Our 16-week Intermediate Marathon Training Program is built for runners looking to improve performance, build endurance, and tackle 26.2 miles with confidence. It’s designed to keep you healthy, consistent, and strong from start to finish.
Program Highlights
Duration: 16 weeks
Weekly Structure:
4 runs (mix of easy, long, speed, and tempo)
2 strength sessions
1 core & mobility session
2 rest days
Goals:
Gradually build endurance and strength
Train smart to avoid injuries
Develop race-day pacing, fueling, and mindset strategies
Cross the finish line feeling strong and confident
Who This Program Is For
Runners with a solid base of fitness
Looking to tackle a full marathon
Interested in structured mileage, speed work, and recovery
💡 Tip: You don’t need a specific time goal. Whether you want to finish strong or set a personal best, this program works for you!
Full Marathon Notes:
Before starting the Full Marathon program, it’s important to have a solid running base. Make sure you can:
Run 9 miles comfortably at an easy pace
Run 4 days per week
Accumulate 20–25 miles per week for the past 4–6 weeks
If you meet these prerequisites, you’re ready to start! If not, spend 4–6 weeks building your base with our Commit 5K, Commit Half Marathon, or Commit Performance program so you’re fully prepared — marathon training is a major commitment, and planning ahead sets you up for success.
What’s Included
Along with your workouts, the program comes with a full guide covering:
Weekly mileage and schedule
Explanation of run workout types
Pacing tools and strategies
Strength plan overview
Pre- and post-race readiness and recovery strategies
Fueling and hydration guidance
Race day checklist
Planning Your Start
Your race day is the final workout of Week 16. Count back 16 weeks to find your ideal start date.

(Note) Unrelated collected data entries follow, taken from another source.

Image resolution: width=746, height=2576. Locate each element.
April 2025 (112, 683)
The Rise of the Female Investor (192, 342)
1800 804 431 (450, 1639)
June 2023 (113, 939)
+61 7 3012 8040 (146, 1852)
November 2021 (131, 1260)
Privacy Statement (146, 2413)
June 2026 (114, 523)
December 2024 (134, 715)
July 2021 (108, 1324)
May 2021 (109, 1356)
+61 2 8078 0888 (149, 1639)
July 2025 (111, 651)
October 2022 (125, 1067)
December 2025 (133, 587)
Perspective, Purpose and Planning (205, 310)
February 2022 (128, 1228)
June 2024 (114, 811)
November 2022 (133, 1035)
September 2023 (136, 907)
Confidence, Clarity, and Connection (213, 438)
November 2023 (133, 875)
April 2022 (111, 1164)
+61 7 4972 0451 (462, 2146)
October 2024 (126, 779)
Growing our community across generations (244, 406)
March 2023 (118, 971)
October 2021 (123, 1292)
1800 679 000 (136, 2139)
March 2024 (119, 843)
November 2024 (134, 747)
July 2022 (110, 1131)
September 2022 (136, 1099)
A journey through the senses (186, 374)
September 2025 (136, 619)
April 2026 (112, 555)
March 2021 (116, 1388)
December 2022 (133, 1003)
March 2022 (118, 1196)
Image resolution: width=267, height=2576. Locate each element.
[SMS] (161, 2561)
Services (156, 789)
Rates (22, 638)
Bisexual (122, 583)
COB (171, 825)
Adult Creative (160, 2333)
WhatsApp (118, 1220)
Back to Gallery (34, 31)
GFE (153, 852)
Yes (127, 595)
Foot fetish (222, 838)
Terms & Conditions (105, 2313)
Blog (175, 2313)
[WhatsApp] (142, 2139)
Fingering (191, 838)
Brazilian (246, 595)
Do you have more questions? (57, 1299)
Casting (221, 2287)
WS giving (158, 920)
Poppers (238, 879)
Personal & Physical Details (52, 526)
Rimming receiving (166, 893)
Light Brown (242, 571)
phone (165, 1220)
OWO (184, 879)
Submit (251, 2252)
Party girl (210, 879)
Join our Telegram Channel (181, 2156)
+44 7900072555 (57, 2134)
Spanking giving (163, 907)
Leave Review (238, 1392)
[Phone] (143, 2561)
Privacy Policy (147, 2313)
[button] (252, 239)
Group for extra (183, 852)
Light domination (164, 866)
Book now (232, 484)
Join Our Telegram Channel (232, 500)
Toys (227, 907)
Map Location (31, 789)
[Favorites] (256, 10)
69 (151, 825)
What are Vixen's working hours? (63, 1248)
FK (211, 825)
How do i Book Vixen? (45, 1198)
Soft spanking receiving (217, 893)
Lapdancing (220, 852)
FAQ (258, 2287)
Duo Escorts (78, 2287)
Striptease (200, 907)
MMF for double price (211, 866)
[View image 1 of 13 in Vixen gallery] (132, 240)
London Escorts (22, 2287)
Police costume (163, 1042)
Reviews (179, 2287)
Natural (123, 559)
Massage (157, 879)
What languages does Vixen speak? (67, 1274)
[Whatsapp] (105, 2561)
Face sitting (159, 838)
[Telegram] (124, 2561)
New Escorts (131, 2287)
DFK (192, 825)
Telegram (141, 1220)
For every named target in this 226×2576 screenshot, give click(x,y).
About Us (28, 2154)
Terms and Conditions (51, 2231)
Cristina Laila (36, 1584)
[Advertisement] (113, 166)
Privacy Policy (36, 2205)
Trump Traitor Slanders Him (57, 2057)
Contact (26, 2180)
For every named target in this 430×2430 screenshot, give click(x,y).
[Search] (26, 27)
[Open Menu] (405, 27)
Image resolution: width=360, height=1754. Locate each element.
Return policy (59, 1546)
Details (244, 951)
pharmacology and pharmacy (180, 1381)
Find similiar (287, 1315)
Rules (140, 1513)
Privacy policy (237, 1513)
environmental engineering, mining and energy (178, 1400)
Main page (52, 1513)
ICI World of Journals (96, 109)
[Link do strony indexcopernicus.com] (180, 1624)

If your race is further away, you can maintain fitness with other Moves App hybrid training programs until it’s time to start the full plan.
Handling Setbacks
Minor aches happen — pause and assess early. Don’t push through sharp or persistent pain.
One missed run won’t derail your progress, but listen to your body and adjust when needed.
After your marathon, allow at least 1–3 rest days before resuming activity. Ease into easy running after 4–7 days.